Saved data entries
Content starts

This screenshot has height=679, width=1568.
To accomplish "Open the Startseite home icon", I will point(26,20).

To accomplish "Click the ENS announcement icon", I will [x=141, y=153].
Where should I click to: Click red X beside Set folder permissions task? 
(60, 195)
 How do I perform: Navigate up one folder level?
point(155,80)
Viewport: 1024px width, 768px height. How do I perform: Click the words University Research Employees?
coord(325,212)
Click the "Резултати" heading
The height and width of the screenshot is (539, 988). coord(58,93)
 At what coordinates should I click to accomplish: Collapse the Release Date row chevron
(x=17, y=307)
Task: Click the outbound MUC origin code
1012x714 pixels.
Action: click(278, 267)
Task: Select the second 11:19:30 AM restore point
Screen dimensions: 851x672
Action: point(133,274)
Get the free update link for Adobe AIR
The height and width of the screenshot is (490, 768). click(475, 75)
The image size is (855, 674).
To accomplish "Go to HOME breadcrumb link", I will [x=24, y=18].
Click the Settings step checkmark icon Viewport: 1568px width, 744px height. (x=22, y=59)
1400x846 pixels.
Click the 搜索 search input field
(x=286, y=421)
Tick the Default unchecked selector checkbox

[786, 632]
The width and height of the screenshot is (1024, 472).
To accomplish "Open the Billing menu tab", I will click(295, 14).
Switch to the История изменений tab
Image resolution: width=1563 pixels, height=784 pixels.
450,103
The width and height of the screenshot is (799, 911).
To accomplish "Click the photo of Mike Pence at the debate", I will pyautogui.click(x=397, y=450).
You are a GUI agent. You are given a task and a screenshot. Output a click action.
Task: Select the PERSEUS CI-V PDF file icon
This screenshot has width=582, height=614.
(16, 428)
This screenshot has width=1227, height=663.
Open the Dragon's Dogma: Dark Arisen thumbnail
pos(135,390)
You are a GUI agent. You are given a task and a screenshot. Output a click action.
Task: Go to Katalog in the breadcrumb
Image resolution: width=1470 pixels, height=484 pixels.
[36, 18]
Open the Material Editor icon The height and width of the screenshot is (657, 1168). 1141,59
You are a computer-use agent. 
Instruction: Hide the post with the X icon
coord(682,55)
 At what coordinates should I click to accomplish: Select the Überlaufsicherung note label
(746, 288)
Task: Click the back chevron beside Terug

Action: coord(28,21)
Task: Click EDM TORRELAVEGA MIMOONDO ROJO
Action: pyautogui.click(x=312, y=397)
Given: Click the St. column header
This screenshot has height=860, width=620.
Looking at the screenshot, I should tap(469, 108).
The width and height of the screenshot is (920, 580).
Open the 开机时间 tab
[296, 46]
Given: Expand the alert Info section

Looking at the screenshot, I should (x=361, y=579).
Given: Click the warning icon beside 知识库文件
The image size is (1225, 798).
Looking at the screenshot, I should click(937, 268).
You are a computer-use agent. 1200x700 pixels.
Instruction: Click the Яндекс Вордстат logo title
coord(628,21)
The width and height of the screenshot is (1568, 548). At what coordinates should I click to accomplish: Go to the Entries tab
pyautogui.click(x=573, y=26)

Content ends

[YOUR INSTRUCTIONS]: Each record shown above is to be given again exactly.

[SOLUTION FOR THIS PROBLEM]:
This screenshot has height=679, width=1568.
To accomplish "Open the Startseite home icon", I will point(26,20).

To accomplish "Click the ENS announcement icon", I will [x=141, y=153].
Where should I click to: Click red X beside Set folder permissions task? 
(60, 195)
 How do I perform: Navigate up one folder level?
point(155,80)
Viewport: 1024px width, 768px height. How do I perform: Click the words University Research Employees?
coord(325,212)
Click the "Резултати" heading
The height and width of the screenshot is (539, 988). coord(58,93)
 At what coordinates should I click to accomplish: Collapse the Release Date row chevron
(x=17, y=307)
Task: Click the outbound MUC origin code
1012x714 pixels.
Action: click(278, 267)
Task: Select the second 11:19:30 AM restore point
Screen dimensions: 851x672
Action: point(133,274)
Get the free update link for Adobe AIR
The height and width of the screenshot is (490, 768). click(475, 75)
The image size is (855, 674).
To accomplish "Go to HOME breadcrumb link", I will [x=24, y=18].
Click the Settings step checkmark icon Viewport: 1568px width, 744px height. (x=22, y=59)
1400x846 pixels.
Click the 搜索 search input field
(x=286, y=421)
Tick the Default unchecked selector checkbox

[786, 632]
The width and height of the screenshot is (1024, 472).
To accomplish "Open the Billing menu tab", I will click(295, 14).
Switch to the История изменений tab
Image resolution: width=1563 pixels, height=784 pixels.
450,103
The width and height of the screenshot is (799, 911).
To accomplish "Click the photo of Mike Pence at the debate", I will pyautogui.click(x=397, y=450).
You are a GUI agent. You are given a task and a screenshot. Output a click action.
Task: Select the PERSEUS CI-V PDF file icon
This screenshot has width=582, height=614.
(16, 428)
This screenshot has width=1227, height=663.
Open the Dragon's Dogma: Dark Arisen thumbnail
pos(135,390)
You are a GUI agent. You are given a task and a screenshot. Output a click action.
Task: Go to Katalog in the breadcrumb
Image resolution: width=1470 pixels, height=484 pixels.
[36, 18]
Open the Material Editor icon The height and width of the screenshot is (657, 1168). 1141,59
You are a computer-use agent. 
Instruction: Hide the post with the X icon
coord(682,55)
 At what coordinates should I click to accomplish: Select the Überlaufsicherung note label
(746, 288)
Task: Click the back chevron beside Terug

Action: coord(28,21)
Task: Click EDM TORRELAVEGA MIMOONDO ROJO
Action: pyautogui.click(x=312, y=397)
Given: Click the St. column header
This screenshot has height=860, width=620.
Looking at the screenshot, I should tap(469, 108).
The width and height of the screenshot is (920, 580).
Open the 开机时间 tab
[296, 46]
Given: Expand the alert Info section

Looking at the screenshot, I should (x=361, y=579).
Given: Click the warning icon beside 知识库文件
The image size is (1225, 798).
Looking at the screenshot, I should click(937, 268).
You are a computer-use agent. 1200x700 pixels.
Instruction: Click the Яндекс Вордстат logo title
coord(628,21)
The width and height of the screenshot is (1568, 548). At what coordinates should I click to accomplish: Go to the Entries tab
pyautogui.click(x=573, y=26)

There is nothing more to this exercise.